Data entries
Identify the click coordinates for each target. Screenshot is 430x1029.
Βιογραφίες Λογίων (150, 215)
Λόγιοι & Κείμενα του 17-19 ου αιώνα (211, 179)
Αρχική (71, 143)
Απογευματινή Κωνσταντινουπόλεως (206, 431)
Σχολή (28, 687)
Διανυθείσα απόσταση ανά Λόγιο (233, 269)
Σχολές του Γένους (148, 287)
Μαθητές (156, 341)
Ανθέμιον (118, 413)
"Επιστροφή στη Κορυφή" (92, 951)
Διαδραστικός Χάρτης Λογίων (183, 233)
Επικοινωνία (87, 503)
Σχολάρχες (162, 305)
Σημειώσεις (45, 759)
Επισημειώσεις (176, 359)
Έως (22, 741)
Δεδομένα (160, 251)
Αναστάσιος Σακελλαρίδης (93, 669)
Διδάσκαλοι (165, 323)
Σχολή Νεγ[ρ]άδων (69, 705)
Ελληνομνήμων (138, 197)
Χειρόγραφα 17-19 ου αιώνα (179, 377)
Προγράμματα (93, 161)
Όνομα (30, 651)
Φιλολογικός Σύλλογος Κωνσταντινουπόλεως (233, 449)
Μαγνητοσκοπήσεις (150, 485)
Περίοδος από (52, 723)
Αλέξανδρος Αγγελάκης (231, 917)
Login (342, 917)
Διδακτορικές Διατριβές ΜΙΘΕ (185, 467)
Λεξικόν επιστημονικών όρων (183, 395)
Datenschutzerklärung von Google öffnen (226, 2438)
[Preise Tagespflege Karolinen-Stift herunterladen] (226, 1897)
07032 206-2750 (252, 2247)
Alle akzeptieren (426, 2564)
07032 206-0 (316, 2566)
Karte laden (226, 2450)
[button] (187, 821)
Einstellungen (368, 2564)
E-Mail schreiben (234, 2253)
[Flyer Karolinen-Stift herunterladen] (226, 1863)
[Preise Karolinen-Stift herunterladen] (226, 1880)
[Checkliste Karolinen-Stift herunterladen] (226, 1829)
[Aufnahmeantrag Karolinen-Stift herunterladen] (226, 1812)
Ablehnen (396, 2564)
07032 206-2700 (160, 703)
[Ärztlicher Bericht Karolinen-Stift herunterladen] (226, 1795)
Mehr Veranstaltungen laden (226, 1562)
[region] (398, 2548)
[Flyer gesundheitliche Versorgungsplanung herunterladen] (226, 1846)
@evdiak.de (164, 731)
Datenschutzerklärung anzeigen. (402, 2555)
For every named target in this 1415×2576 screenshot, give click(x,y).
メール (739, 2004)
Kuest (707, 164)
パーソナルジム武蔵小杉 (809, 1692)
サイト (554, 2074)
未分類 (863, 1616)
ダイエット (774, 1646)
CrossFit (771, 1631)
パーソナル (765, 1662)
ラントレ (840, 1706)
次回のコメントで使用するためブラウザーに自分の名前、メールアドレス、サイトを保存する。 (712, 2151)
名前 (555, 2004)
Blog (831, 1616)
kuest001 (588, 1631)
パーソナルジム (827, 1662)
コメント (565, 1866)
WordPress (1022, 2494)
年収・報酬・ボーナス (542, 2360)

## THE TASK:
Lines before the one containing "[Flyer Karolinen-Stift herunterladen]" are to be left out; that line and every line after it through the end of the data should be copied exactly.

## ANSWER FOR THE TASK:
[Flyer Karolinen-Stift herunterladen] (226, 1863)
[Preise Karolinen-Stift herunterladen] (226, 1880)
[Checkliste Karolinen-Stift herunterladen] (226, 1829)
[Aufnahmeantrag Karolinen-Stift herunterladen] (226, 1812)
Ablehnen (396, 2564)
07032 206-2700 (160, 703)
[Ärztlicher Bericht Karolinen-Stift herunterladen] (226, 1795)
Mehr Veranstaltungen laden (226, 1562)
[region] (398, 2548)
[Flyer gesundheitliche Versorgungsplanung herunterladen] (226, 1846)
@evdiak.de (164, 731)
Datenschutzerklärung anzeigen. (402, 2555)
For every named target in this 1415×2576 screenshot, give click(x,y).
メール (739, 2004)
Kuest (707, 164)
パーソナルジム武蔵小杉 (809, 1692)
サイト (554, 2074)
未分類 (863, 1616)
ダイエット (774, 1646)
CrossFit (771, 1631)
パーソナル (765, 1662)
ラントレ (840, 1706)
次回のコメントで使用するためブラウザーに自分の名前、メールアドレス、サイトを保存する。 (712, 2151)
名前 (555, 2004)
Blog (831, 1616)
kuest001 (588, 1631)
パーソナルジム (827, 1662)
コメント (565, 1866)
WordPress (1022, 2494)
年収・報酬・ボーナス (542, 2360)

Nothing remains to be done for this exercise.